**Problem details:** Please copy the following lines word for word, beginning at the line containing "This screenshot has width=720, height=460." and ending after the line containing "I want to click on main-nav: HOME", with both of those lines included.

**Material shown:**
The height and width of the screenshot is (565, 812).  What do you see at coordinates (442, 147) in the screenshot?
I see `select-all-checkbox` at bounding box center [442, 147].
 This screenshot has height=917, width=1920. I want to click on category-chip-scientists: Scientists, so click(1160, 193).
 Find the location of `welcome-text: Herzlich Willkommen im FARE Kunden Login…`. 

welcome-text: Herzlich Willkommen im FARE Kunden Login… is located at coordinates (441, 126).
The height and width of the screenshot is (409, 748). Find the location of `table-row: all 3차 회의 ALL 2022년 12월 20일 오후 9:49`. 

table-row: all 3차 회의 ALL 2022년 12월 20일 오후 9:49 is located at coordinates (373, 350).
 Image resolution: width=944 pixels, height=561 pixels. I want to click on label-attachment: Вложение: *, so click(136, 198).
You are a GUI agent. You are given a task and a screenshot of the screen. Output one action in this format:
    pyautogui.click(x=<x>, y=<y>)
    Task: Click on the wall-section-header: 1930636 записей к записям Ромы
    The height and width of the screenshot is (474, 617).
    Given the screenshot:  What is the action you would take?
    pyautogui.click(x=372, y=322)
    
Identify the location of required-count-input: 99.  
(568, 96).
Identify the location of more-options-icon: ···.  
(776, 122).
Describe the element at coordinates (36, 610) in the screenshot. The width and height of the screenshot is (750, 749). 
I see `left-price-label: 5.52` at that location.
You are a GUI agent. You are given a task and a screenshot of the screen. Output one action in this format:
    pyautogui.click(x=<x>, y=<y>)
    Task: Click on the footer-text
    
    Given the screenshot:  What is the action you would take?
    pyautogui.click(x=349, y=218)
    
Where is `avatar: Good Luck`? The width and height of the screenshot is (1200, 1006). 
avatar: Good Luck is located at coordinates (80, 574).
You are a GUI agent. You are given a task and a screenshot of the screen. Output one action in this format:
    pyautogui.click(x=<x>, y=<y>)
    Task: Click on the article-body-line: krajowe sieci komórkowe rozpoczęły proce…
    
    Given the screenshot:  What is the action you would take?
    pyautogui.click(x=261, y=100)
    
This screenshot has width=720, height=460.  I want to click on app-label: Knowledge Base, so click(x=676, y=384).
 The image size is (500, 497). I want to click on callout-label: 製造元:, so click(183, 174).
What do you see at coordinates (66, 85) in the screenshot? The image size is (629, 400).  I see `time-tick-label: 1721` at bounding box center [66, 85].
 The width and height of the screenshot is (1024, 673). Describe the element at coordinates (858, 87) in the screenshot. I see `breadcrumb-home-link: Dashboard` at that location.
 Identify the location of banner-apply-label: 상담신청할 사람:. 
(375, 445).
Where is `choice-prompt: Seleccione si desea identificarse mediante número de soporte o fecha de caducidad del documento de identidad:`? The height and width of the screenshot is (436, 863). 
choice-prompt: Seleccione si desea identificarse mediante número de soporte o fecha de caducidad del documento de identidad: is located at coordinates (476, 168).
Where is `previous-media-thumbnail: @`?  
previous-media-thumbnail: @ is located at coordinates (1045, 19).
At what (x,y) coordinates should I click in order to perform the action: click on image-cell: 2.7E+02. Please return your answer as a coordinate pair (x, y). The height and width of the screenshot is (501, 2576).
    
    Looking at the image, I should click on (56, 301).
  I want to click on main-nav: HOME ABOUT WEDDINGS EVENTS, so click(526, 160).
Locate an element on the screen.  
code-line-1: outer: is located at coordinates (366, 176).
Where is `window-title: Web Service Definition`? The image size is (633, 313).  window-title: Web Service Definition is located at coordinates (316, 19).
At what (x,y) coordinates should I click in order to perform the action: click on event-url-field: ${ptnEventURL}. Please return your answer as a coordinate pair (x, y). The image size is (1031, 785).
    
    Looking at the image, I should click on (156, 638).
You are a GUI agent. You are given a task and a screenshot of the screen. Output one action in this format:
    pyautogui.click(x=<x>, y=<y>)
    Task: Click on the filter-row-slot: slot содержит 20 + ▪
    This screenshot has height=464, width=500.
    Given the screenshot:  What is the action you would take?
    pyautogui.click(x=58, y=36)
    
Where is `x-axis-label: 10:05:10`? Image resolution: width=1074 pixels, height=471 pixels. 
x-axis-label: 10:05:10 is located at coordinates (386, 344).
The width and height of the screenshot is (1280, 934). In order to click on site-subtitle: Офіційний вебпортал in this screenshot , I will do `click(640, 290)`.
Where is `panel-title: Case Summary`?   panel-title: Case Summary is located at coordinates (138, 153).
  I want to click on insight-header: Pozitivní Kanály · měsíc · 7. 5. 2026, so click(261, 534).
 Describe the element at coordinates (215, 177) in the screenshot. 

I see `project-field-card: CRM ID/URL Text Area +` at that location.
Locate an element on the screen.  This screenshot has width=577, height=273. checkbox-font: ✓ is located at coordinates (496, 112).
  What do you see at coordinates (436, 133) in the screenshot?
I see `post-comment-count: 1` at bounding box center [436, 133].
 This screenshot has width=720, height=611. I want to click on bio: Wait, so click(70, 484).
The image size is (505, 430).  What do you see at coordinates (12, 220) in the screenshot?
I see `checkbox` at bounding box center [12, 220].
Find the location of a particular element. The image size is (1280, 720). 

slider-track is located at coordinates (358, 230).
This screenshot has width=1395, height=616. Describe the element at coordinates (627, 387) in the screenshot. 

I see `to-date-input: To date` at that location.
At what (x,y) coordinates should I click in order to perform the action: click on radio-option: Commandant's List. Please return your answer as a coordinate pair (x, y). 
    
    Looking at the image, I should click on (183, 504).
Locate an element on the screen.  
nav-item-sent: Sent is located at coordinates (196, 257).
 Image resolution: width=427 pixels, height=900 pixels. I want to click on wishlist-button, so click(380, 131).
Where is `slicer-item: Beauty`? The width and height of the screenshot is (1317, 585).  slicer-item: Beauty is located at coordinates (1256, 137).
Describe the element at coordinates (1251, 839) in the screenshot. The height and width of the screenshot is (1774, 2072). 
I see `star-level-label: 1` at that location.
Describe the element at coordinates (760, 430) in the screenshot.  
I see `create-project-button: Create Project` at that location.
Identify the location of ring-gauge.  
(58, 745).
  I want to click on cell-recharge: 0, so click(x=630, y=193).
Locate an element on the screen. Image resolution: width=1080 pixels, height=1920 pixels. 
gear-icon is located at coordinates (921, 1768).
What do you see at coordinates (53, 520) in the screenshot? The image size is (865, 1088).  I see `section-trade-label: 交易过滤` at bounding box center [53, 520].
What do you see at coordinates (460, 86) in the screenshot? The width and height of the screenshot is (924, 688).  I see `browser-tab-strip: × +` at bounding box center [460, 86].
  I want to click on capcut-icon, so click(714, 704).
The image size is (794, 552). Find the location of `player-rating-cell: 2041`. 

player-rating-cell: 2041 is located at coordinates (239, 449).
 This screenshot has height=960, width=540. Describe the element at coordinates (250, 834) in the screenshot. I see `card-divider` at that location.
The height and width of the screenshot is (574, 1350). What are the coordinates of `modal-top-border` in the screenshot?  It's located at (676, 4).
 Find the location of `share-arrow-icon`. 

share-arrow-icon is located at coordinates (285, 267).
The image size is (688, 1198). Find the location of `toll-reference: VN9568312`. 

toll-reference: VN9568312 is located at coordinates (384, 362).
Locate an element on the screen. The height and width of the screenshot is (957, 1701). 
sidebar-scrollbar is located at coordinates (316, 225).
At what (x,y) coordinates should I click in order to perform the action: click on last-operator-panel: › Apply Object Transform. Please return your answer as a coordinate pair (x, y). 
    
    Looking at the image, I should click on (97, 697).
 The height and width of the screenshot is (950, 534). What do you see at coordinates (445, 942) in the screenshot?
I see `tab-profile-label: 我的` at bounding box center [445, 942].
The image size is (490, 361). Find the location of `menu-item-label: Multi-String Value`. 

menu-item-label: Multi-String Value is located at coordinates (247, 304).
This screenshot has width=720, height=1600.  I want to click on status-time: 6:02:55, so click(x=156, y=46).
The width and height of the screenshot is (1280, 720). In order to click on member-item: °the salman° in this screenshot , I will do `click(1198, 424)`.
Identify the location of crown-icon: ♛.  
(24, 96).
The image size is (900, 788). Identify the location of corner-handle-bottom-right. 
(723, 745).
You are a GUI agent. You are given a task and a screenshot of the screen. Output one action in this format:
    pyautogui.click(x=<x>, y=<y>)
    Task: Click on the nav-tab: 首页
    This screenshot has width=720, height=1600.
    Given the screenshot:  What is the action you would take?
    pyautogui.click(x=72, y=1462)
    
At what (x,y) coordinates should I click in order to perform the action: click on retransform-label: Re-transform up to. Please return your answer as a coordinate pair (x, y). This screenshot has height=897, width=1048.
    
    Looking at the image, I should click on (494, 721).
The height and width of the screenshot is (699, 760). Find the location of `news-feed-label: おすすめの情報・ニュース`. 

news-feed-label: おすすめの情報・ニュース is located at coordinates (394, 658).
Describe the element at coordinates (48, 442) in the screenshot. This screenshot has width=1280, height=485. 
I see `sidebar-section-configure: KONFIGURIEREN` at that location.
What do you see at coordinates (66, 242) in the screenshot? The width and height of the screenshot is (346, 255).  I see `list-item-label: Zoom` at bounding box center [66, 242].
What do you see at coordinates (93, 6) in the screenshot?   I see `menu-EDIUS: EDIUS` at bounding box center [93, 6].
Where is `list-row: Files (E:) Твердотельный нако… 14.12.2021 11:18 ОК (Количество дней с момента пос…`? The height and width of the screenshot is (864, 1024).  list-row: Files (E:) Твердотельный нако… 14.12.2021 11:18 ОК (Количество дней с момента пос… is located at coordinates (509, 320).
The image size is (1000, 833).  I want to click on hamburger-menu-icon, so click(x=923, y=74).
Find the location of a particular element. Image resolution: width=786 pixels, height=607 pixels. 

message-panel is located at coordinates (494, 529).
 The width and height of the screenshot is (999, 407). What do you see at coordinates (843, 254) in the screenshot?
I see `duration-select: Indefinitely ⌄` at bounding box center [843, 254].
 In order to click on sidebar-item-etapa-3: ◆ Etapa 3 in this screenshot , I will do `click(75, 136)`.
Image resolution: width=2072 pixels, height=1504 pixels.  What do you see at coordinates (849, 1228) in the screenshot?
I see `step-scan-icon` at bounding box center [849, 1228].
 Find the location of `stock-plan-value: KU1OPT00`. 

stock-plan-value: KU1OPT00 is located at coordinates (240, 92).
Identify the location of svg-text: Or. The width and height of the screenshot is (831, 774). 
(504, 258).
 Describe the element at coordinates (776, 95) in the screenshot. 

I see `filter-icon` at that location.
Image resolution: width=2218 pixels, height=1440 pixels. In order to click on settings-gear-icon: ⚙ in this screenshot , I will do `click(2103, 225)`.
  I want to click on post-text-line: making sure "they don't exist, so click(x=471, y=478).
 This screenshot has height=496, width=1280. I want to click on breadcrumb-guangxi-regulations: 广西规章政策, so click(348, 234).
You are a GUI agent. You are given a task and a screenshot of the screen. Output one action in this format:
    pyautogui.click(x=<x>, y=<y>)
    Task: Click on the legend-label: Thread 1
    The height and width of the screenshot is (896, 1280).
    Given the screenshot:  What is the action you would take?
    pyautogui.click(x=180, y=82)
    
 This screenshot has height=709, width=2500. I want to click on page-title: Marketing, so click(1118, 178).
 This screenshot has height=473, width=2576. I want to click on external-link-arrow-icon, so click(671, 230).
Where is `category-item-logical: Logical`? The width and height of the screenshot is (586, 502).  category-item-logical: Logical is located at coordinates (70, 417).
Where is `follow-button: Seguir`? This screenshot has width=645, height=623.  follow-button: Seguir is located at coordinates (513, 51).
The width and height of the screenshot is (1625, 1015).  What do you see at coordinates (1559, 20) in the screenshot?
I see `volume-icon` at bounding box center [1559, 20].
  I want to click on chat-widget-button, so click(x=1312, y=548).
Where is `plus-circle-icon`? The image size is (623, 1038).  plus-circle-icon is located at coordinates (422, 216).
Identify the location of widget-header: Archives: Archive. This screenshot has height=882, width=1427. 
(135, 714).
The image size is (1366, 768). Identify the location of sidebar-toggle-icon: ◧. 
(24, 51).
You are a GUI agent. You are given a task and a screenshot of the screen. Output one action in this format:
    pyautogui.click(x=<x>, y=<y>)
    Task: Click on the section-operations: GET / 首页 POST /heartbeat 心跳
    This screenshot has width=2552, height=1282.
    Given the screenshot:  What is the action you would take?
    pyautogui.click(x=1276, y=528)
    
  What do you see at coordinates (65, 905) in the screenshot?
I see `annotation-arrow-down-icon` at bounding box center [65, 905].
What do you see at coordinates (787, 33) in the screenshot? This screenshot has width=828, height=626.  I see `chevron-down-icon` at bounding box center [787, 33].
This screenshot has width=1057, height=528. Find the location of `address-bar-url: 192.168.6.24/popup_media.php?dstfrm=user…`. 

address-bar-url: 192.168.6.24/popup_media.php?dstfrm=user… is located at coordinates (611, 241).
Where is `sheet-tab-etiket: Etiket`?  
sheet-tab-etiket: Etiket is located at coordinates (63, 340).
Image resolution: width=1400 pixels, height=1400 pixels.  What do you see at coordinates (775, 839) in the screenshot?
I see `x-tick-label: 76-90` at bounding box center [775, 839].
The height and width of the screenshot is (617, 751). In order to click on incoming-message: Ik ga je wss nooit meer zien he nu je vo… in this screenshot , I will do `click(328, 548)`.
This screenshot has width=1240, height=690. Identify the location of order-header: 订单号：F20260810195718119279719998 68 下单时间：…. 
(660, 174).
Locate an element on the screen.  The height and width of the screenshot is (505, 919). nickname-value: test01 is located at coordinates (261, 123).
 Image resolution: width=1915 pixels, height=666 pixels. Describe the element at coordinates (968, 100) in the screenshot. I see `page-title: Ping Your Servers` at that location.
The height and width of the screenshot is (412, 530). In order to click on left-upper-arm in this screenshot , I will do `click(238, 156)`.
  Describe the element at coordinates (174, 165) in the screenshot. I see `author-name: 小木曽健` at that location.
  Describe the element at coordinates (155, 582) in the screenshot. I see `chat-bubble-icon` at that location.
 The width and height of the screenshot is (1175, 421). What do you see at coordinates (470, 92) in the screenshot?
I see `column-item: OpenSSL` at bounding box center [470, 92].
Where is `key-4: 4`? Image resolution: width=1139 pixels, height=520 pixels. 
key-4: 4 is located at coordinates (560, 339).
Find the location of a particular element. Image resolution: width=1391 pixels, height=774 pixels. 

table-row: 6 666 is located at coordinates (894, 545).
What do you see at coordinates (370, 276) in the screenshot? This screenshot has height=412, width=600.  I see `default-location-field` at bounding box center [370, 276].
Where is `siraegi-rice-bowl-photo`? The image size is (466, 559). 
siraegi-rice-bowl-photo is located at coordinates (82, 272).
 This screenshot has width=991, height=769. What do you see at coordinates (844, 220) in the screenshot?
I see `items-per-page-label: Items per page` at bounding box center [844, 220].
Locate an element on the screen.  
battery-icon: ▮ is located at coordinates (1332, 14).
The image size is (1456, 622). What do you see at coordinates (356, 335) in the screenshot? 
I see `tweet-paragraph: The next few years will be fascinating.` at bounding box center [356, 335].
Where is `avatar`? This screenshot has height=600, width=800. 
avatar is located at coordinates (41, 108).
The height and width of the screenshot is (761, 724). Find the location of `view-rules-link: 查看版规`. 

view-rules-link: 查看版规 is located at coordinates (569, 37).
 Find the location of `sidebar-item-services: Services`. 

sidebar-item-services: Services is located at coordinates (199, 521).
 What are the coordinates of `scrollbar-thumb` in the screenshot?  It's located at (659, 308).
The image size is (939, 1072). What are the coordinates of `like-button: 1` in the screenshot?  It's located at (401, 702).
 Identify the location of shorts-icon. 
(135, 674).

**Result:**
This screenshot has width=720, height=460.  I want to click on app-label: Knowledge Base, so click(x=676, y=384).
 The image size is (500, 497). I want to click on callout-label: 製造元:, so click(183, 174).
What do you see at coordinates (66, 85) in the screenshot? The image size is (629, 400).  I see `time-tick-label: 1721` at bounding box center [66, 85].
 The width and height of the screenshot is (1024, 673). Describe the element at coordinates (858, 87) in the screenshot. I see `breadcrumb-home-link: Dashboard` at that location.
 Identify the location of banner-apply-label: 상담신청할 사람:. 
(375, 445).
Where is `choice-prompt: Seleccione si desea identificarse mediante número de soporte o fecha de caducidad del documento de identidad:`? The height and width of the screenshot is (436, 863). 
choice-prompt: Seleccione si desea identificarse mediante número de soporte o fecha de caducidad del documento de identidad: is located at coordinates (476, 168).
Where is `previous-media-thumbnail: @`?  
previous-media-thumbnail: @ is located at coordinates (1045, 19).
At what (x,y) coordinates should I click in order to perform the action: click on image-cell: 2.7E+02. Please return your answer as a coordinate pair (x, y). The height and width of the screenshot is (501, 2576).
    
    Looking at the image, I should click on (56, 301).
  I want to click on main-nav: HOME ABOUT WEDDINGS EVENTS, so click(526, 160).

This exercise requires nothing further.